Janvier 2005 a été le mois de janvier le plus neigeux à Moscou depuis le début des observations au XIXe siècle, derrière janvier 1970. La quantité de neige tombée en janvier 2005 au cœur de la capitale russe représente le double de la normale pour un mois de janvier. Du 1er au 28 janvier, il est tombé l'équivalent de 82,2 mm de pluie, tandis qu'il était tombé l'équivalent de 83,6 mm de pluie en janvier 1970. La ville de Moscou a également enregistré un nouveau record de chute de neige en 24h le 28/01/2005 : il est tombé l'équivalent de 9,4 mm de pluie, le précédent record étant de 7,8 mm en 1977. Entre le jeudi 27/01 et le dimanche 30/01/2005, il est tombé au total 30 cm de neige au centre-ville de Moscou. (Source : The Moscow Times.com)

Après 26 jours consécutifs de températures particulièrement clémentes, tournant autour de 0°C, le mois de janvier 2005 s'est achevé par une vague de froid : le jeudi 27/01/2005, on a enregistré une Tn de -17,6°C. L'offensive du froid s'est poursuivie les jours suivants (-20,2°C le 04/02/2005) : la température est même descendue jusqu'à -21,5°C à Moscou au cours de la nuit du 05/02/2005, et jusqu'à -27°C à l'extérieur de la ville, soit la nuit la plus froide de l'hiver 2004-2005. Il faut remonter au 30/11/2004 pour trouver une Tn inférieure (soit -18,6°C).

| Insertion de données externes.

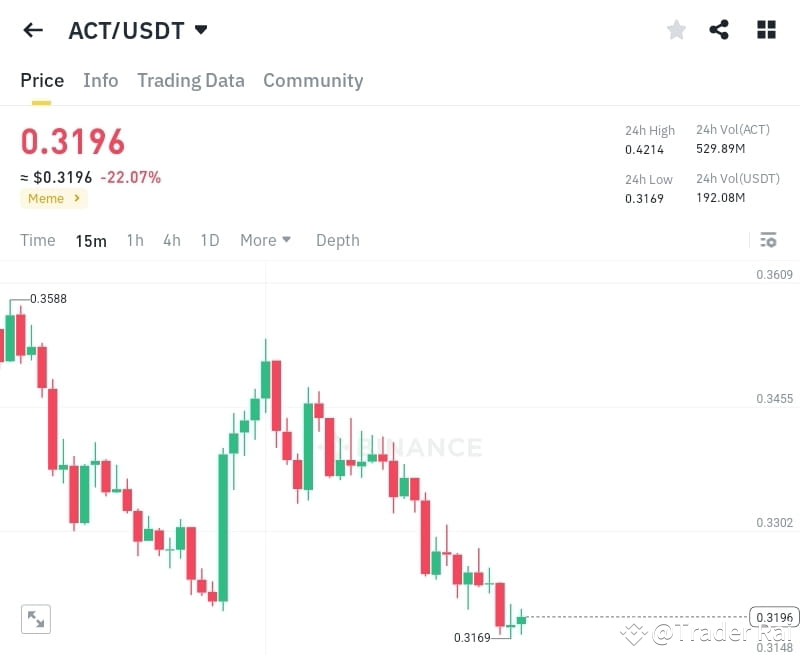This screenshot has width=800, height=655.
Task: Click the back arrow to exit the chart
Action: [x=32, y=30]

Depuis le 23/01/2005, un anticyclone particulièrement puissant s'est positionné à l'Est de Moscou : jusqu'à aujourd'hui (04/02/2005), on compte 13 jours avec des pressions supérieures à 1045 hPa au cœur de la masse anticyclonique, dont 12 jours à plus de 1050 hPa, 8 jours à plus de 1055 hPa et 2 jours à plus de 1060 hPa. A la fin du mois de janvier, un puissant flux de Sud (d'air chaud et humide) en provenance de Méditerranée orientale s'est produit entre l'anticyclone positionné sur l'Europe occidentale et l'Atlantique nord d'une part, et l'anticyclone centré à l'Est de Moscou d'autre part. Le flux de Sud est venu butter sur les hautes pressions orientales et s'est bloqué au-dessus du Plateau central de Russie, entraînant notamment d'importantes chutes de neige sur Moscou le 28/01/2005.

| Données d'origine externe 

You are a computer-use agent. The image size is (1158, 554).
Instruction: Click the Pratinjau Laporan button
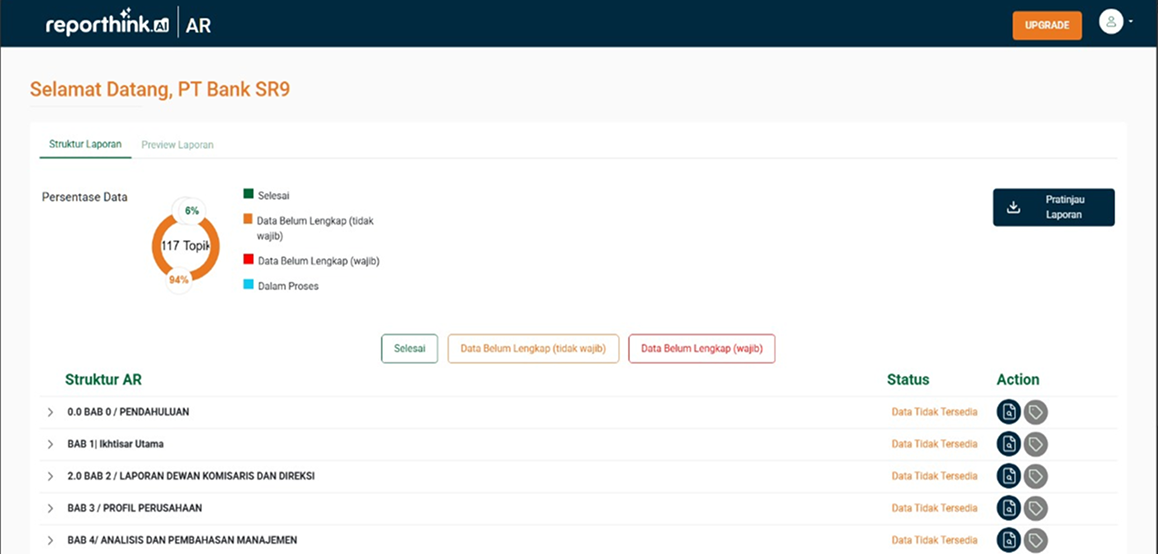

Ce puissant flux de Sud est remonté en fait d’Afrique centrale, sur la face avant de la masse d’air froid qui a touché tout le Maghreb à la fin du mois de janvier. Il est à l’origine d’une chaleur inhabituelle en Égypte et d’un important épisode de Khamsin : après avoir atteint 28,0°C au Caire le vendredi 28/01/2005 (soit 10°C au-dessus de la Tx moyenne en janvier), le thermomètre a atteint 28,6°C le samedi 29/01/2005 à 12h UTC. À Kharga, au SW de la capitale, la Tx a même atteint 30,6°C le samedi 29/01.

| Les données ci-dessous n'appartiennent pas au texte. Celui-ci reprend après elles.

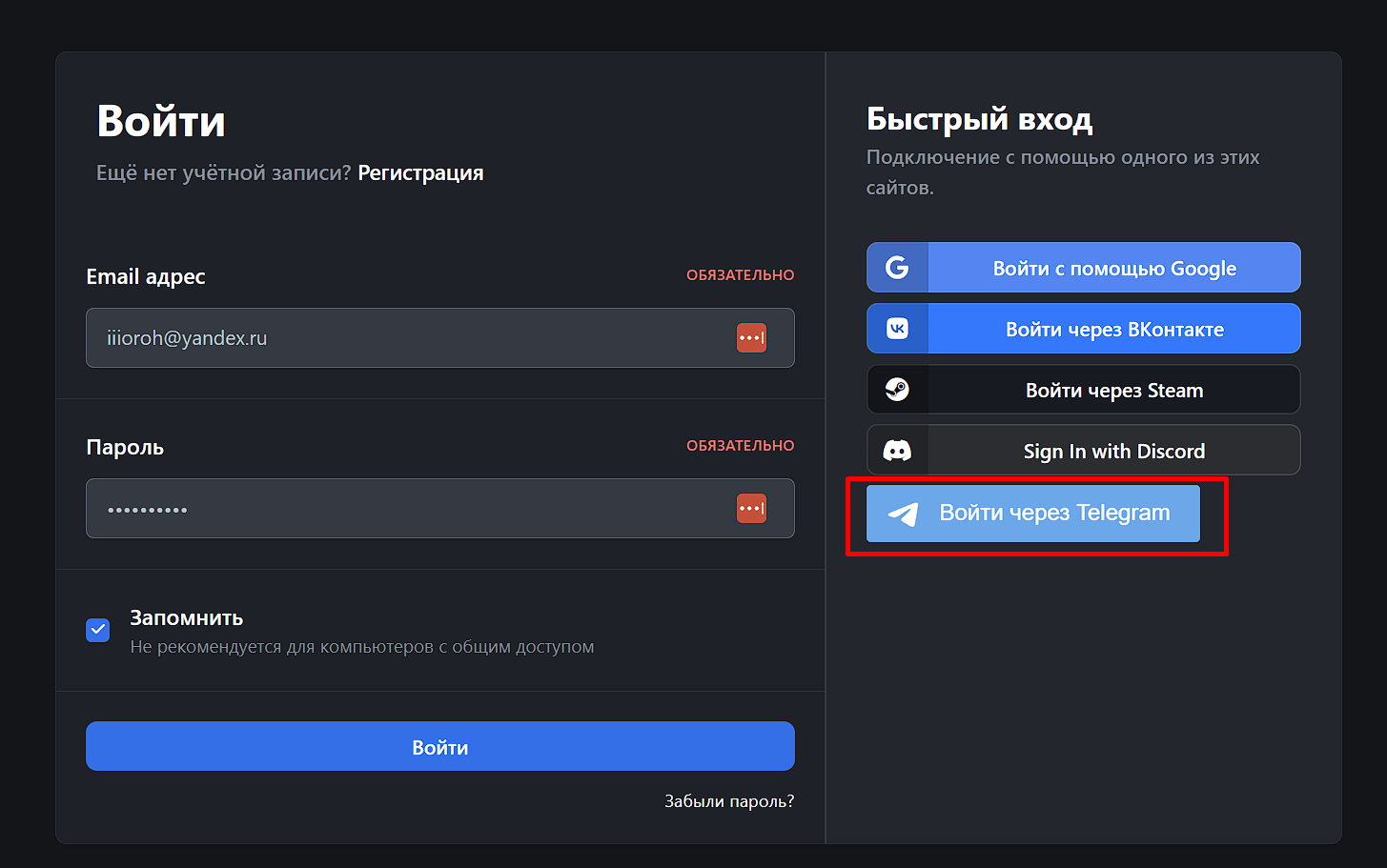Click the Запомнить label text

En Israël, le thermomètre a atteint 29°C à l’aéroport Ben Gurion de Tel Aviv et 27°C à Eilat. En Syrie, la Tx était de 25°C à Latakia et 27°C le samedi 29/01/2005. Au Liban, 27°C à Beyrouth le 29/01.
La Turquie a également connu des températures anormalement élevées : 21°C à Finike et 24,3°C à Trabzon le samedi 29/01/2005 (pour Trabzon, la Tx moyenne en janvier étant de 10°C et la Tx abs. en janvier de 26°C). À Ankara (953 m) : Tx de 15,4°C le samedi 29/01.
À Larnaca (Chypre) : Tx de 21,4°C le 29/01 également.